UNMC College of Dentistry student wins top award in research/public healthHonored for presentation on bone loss associated with arthritis
Paul Johnson, a fourth-year dental student at the University of Nebraska Medical Center College of Dentistry in Lincoln, earned first place in the Clinical Research/Public Health Category at the 54th American Dental Association/DENTSPLY Student Clinician Research Program, at the American Dental Association Annual Session in New Orleans on Nov. 2.
His presentation, entitled “Alveolar Bone Loss in Subjects with Rheumatoid Arthritis and Osteoarthritis,” competed against students from 56 U.S. dental schools. It is only the second time in 54 years a UNMC student has taken first place at the event.
The study found that patients with rheumatoid arthritis were at a greater risk for more severe alveolar bone loss in comparison to the control group (osteoarthritis patients). Alveolar bone supports and anchors the roots of teeth.
Johnson received an engraved glass trophy, $750 and a travel award to attend the 102nd Thomas P. Hinman Dental Meeting in Atlanta on March 27-29.
A native of Brookings, S.D., Johnson will graduate in May, and then enter UNMC’s postgraduate program in periodontics, a specialty that deals with prevention, diagnosis, and treatment of periodontal disease and in the placement of dental implants
“This award ranks among the highest dental student research honors in the world,” said John Reinhardt, D.D.S., dean of the UNMC College of Dentistry. “We are extremely proud of Paul’s achievement. The award also speaks very well of his faculty mentors and the high quality of research in which our students are engaged.”
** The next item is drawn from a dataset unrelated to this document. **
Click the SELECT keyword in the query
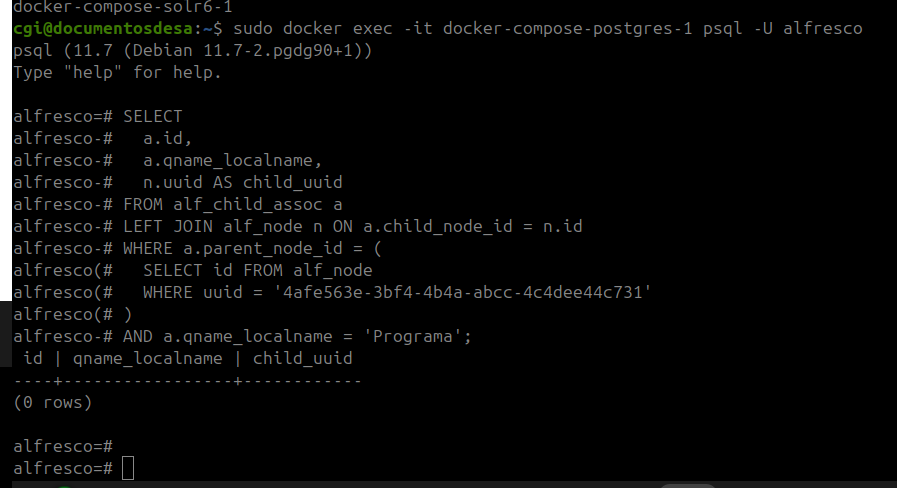897x488 pixels. 152,116
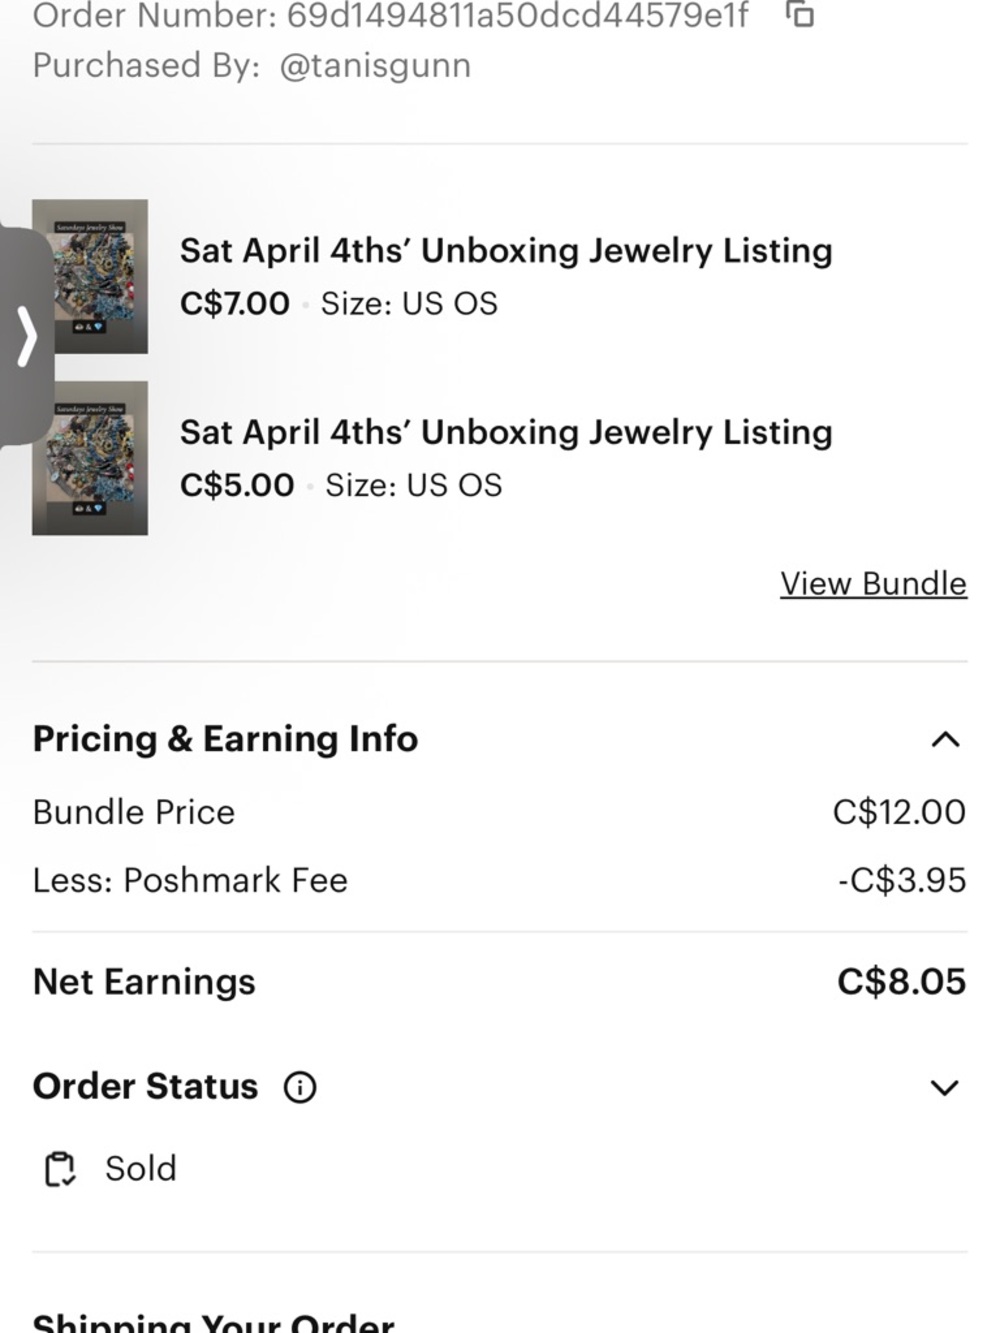Open the left side panel handle arrow
1000x1333 pixels.
tap(27, 337)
Johnson’s study team, who worked on this project, included Jeffrey Payne, D.D.S., Shawneen Gonzalez, D.D.S., and Marian Schmid from the UNMC College of Dentistry; Fang Yu, Ph.D., and Harlan Sayles from the UNMC College of Public Health; and Ted Mikuls, M.D., from the UNMC College of Medicine.
“I can't thank Dr. Payne, Dr. Gonzalez and the rest of the staff working on this project enough for their support throughout the past two and a half years,” Johnson said. “It was a great experience seeing an interdisciplinary team work together towards a common goal and realizing such great results. I was just the lucky one who had the opportunity to present the poster.
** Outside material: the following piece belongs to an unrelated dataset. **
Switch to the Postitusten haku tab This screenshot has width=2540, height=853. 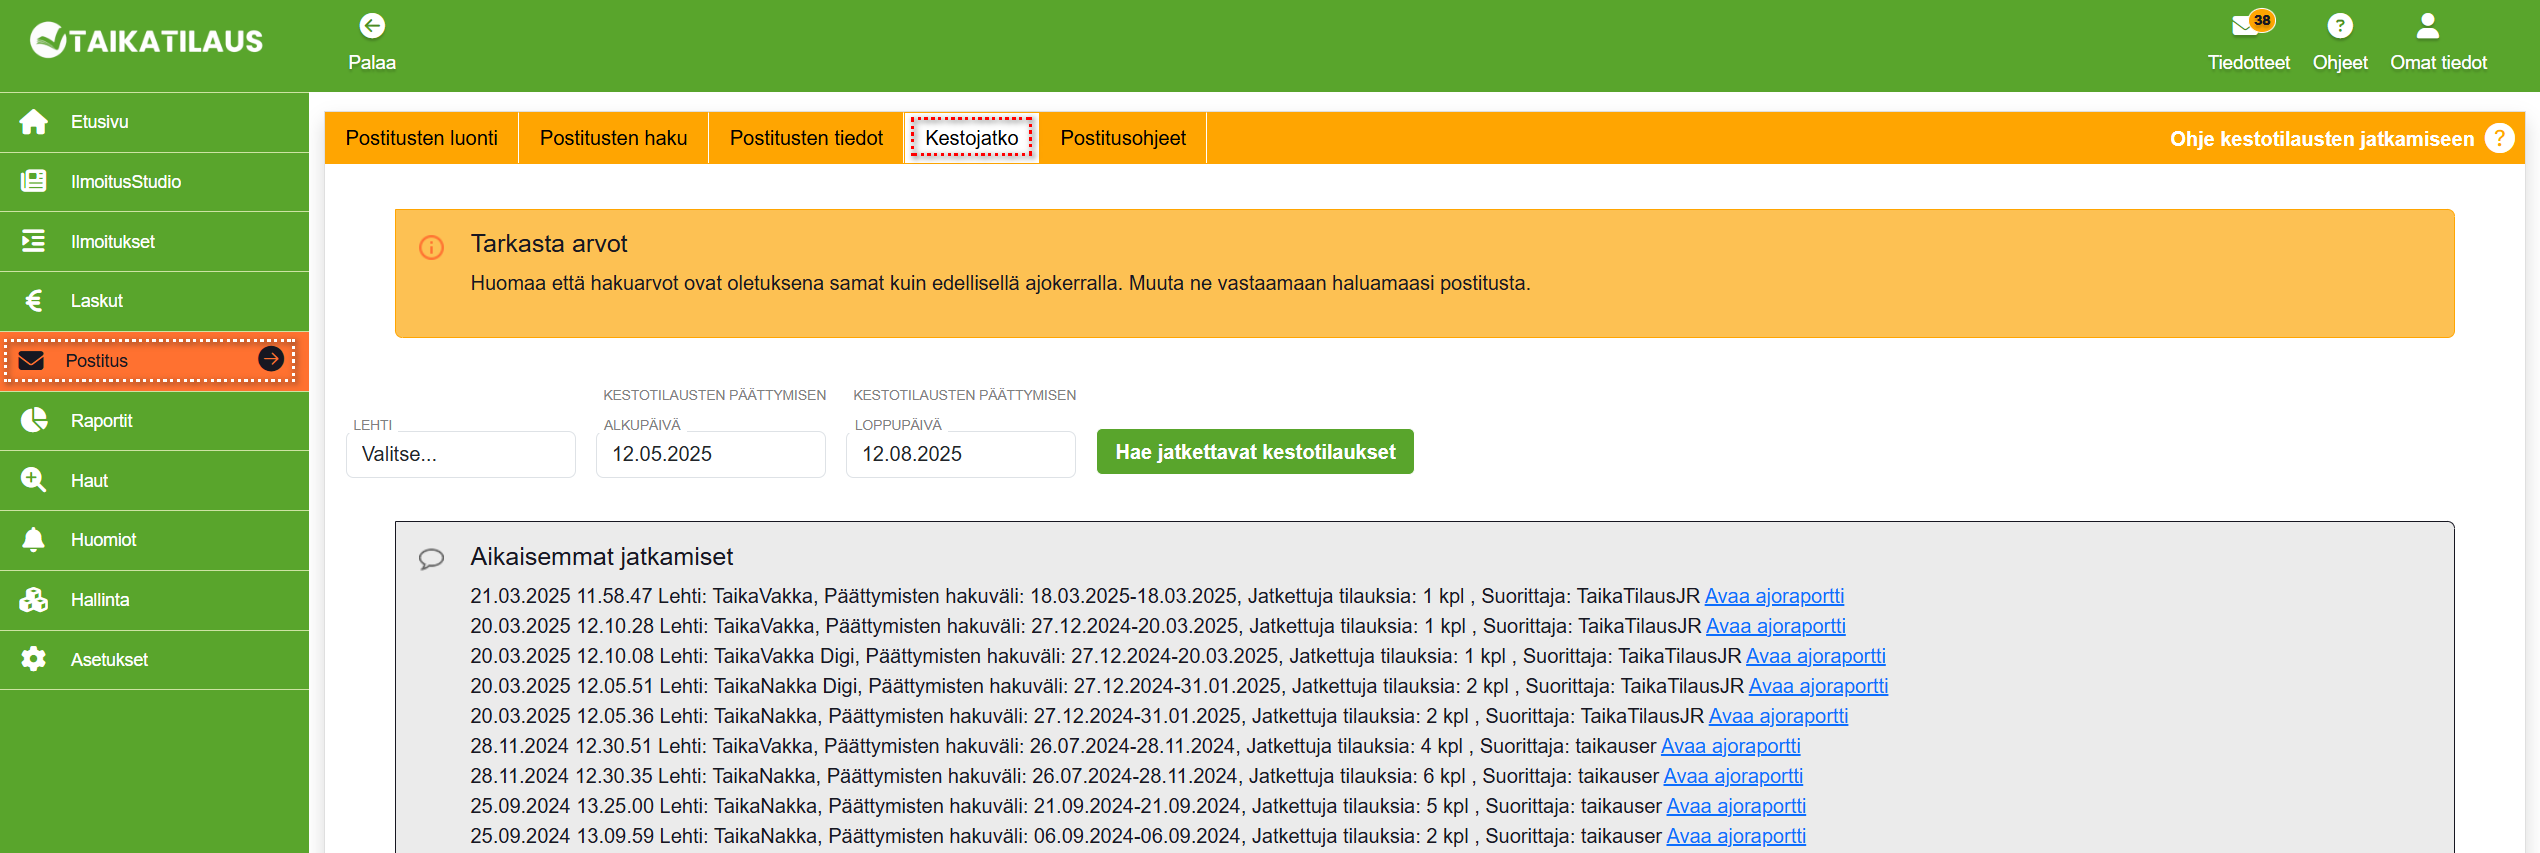coord(613,138)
Johnson said he had a “neat” story to tell with the project, emphasizing the idea that oral diseases like periodontitis may play a role in systemic health problems like rheumatoid arthritis (or vice versa).
“To be awarded first place out of the 56 institutions was just a surreal moment,” he said. “It was quite humbling to know I was among individuals who will undoubtedly guide the future of our profession.”
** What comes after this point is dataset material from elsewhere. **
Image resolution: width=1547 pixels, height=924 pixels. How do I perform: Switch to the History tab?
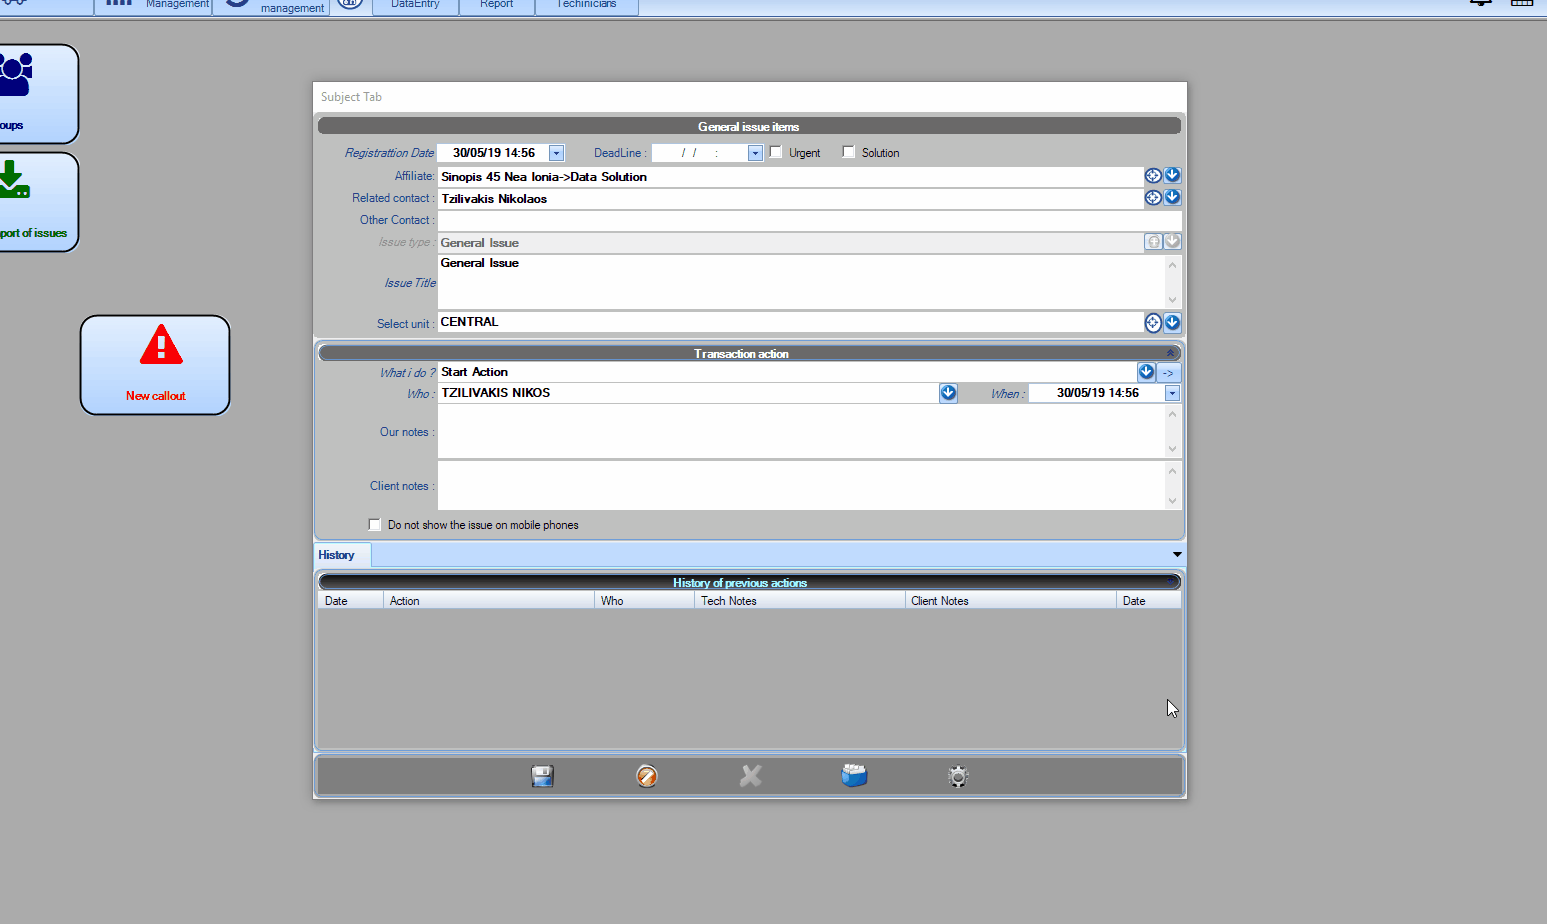[x=337, y=555]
Johnson’s project was supported by the American College of Rheumatology Research Foundation (Dr. Mikuls, principal investigator) and by the F. Gene and Rosemary Dixon Endowed Chair in Dentistry (Dr. Payne, endowed chair), with additional support provided by the UNMC Clinical Research Center.
The American Dental Association is the professional association of dentists that fosters the success of a diverse membership and advances the oral health of the public.
The DENTSPLY Student Clinician Research Program began in 1959, and more than 5,000 students from more than 36 countries take part in the event annually. DENTSPLY is a dental manufacturing company which helps support the research program.